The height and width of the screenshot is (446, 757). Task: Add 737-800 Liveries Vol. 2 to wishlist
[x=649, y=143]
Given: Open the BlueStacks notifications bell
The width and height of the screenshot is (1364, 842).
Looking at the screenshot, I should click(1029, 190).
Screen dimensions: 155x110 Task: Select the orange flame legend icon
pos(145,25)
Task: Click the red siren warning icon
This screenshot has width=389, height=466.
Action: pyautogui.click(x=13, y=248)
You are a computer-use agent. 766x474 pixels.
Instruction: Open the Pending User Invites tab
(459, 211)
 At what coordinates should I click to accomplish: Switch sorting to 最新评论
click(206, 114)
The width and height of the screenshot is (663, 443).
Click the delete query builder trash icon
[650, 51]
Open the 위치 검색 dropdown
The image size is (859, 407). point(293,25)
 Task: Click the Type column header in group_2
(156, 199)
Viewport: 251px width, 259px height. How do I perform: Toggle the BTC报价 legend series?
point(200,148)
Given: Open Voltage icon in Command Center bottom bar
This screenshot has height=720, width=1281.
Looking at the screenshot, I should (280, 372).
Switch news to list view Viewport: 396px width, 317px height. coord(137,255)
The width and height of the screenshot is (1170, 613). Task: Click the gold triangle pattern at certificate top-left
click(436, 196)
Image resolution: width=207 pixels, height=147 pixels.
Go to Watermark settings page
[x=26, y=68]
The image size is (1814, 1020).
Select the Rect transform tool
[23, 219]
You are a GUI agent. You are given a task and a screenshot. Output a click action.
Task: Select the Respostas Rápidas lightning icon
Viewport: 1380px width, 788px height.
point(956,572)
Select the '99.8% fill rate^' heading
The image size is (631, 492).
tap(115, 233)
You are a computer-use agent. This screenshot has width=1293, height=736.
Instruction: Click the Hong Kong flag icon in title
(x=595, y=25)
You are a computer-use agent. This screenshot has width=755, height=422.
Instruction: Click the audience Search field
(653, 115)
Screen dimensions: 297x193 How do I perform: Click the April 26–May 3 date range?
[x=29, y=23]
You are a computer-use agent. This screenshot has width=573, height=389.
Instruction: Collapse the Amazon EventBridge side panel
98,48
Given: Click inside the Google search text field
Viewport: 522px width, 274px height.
---+---
**Stated exercise**
Please list each line in the entries above that contains the word "computer", copying every such line in full.

**Solution**
You are a computer-use agent. 766x474 pixels.
You are a computer-use agent. This screenshot has width=1293, height=736.
You are a computer-use agent. This screenshot has width=755, height=422.
You are a computer-use agent. This screenshot has width=573, height=389.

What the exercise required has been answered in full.